Footage shows the crater of a younger volcano at the site of the known volcano Fagradalsfjall of Iceland collapsing “spectacularly” and spewing lava into the air.

Watch the video:

The volcano formed less than two weeks ago when an underground eruption opened a 1.7-mile fissure in Iceland’s Reykjavik peninsula, southwest of the capital Reykjavik.

A “seismic swarm” of 7,000 earthquakes had preceded the region while tectonic activity slowed for about a week after the eruption,

Three days ago though, it was reinforced with “a significant change in airway activity during the night”according to a research team at the University of Iceland.

The crater filled to the brim with lava and the fountain began to eject it over the edges of the crater, causing a section of it to collapse.

The latest eruption is classified as a fissure eruption, which typically does not result in large explosions or a significant amount of ash in the stratosphere, the Icelandic government said.

Scientists said the temperature of the lava flowing from the crater was about 2,192°F (1,200°C).

“It was slowly filling with lava, putting pressure on the newly formed and unstable crater walls.”

“This is not unusual in an eruption and was expected – although neither the exact location nor the timing was known beforehand.”

“It was nice to have it all caught on camera, obviously, mainly because it was quite a large collapse, changing the flow of the lava flow to the west.”

Ingibjörg Jónsdóttir, associate professor of geography at the University of Iceland, said there had been some “worry” because two people were in the area just over an hour before the crater collapsed.
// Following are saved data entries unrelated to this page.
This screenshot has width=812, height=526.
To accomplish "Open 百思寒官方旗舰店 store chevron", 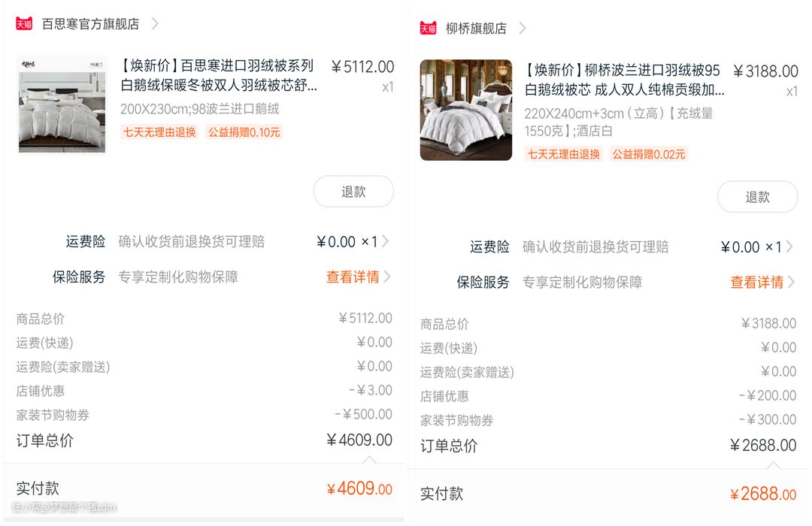I will pyautogui.click(x=155, y=23).
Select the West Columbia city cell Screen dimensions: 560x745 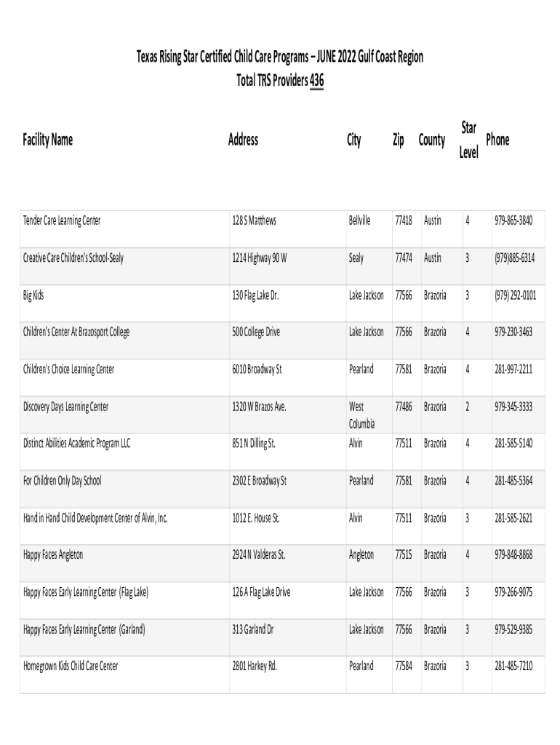[x=361, y=415]
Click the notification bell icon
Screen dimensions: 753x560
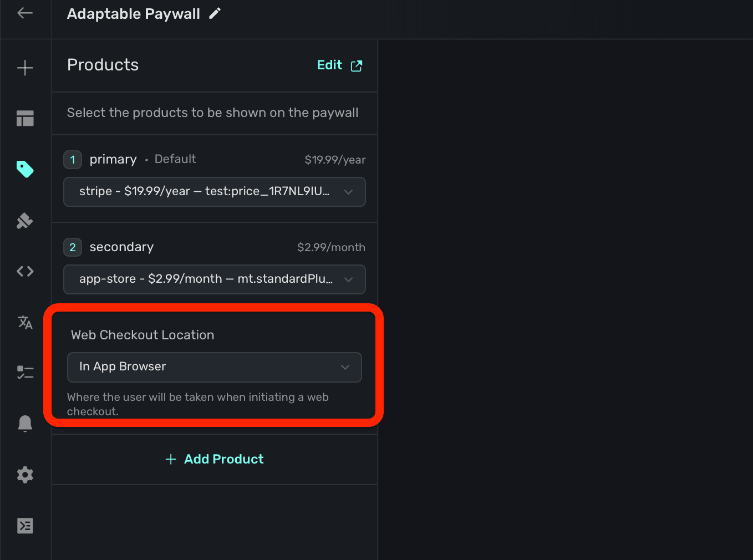tap(25, 424)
While he added that “of course he shouldn’t have been there since the area so close to the crater is closed and extremely dangerous.”

Nevertheless, according to Icelandic Meteorological Office there is no wider risk to the public because the immediate vicinity is uninhabited.

Scientists now plan to monitor the volcano’s behavior amid fears of further lava flows that could spark forest fires and worsen air quality in the region.

The civil protection and emergency management department said that police, following the advice of scientists, decided to restrict access to the site of the explosion due to the huge and life-threatening toxic gas pollution.

The area has exploded twice in the last two years without causing any damage or riots, while in 2021, the explosion that occurred turned into attraction with thousands of people flocking to see the spectacular sight.

Iceland, which sits above a volcanic center in the North Atlantic, has an average eruption every four to five years.

The most significant but also dangerous in recent times was the eruption of the Eyjafjallajokull volcano in 2010, which spewed huge clouds of ash into the atmosphere and led to a widespread closure of the airspace over Europe.

More than 100,000 flights were grounded, stranding millions of travelers and halting air travel for days due to concerns about the impact of the ash on aircraft.